(Saved records)
══════

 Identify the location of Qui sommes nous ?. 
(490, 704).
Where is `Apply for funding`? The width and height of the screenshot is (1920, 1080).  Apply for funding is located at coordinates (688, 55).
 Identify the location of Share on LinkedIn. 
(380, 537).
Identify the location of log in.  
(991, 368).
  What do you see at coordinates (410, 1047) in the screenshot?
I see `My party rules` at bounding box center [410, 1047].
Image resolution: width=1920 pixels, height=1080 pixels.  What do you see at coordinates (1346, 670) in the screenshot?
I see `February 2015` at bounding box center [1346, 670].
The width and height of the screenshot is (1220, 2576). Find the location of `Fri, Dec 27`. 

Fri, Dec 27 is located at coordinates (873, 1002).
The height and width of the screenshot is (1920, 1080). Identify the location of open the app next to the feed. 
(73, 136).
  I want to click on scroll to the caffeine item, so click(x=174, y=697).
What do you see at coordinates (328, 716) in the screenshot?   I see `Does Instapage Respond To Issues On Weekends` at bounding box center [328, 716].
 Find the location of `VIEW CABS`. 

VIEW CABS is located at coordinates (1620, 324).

══════

#### [OBJECTIVE]
Copy every item above word for word, keeping each line as it appears.

#### [RESULT OF THIS TASK]
 Identify the location of Qui sommes nous ?. 
(490, 704).
Where is `Apply for funding`? The width and height of the screenshot is (1920, 1080).  Apply for funding is located at coordinates (688, 55).
 Identify the location of Share on LinkedIn. 
(380, 537).
Identify the location of log in.  
(991, 368).
  What do you see at coordinates (410, 1047) in the screenshot?
I see `My party rules` at bounding box center [410, 1047].
Image resolution: width=1920 pixels, height=1080 pixels.  What do you see at coordinates (1346, 670) in the screenshot?
I see `February 2015` at bounding box center [1346, 670].
The width and height of the screenshot is (1220, 2576). Find the location of `Fri, Dec 27`. 

Fri, Dec 27 is located at coordinates (873, 1002).
The height and width of the screenshot is (1920, 1080). Identify the location of open the app next to the feed. 
(73, 136).
  I want to click on scroll to the caffeine item, so click(x=174, y=697).
What do you see at coordinates (328, 716) in the screenshot?   I see `Does Instapage Respond To Issues On Weekends` at bounding box center [328, 716].
 Find the location of `VIEW CABS`. 

VIEW CABS is located at coordinates (1620, 324).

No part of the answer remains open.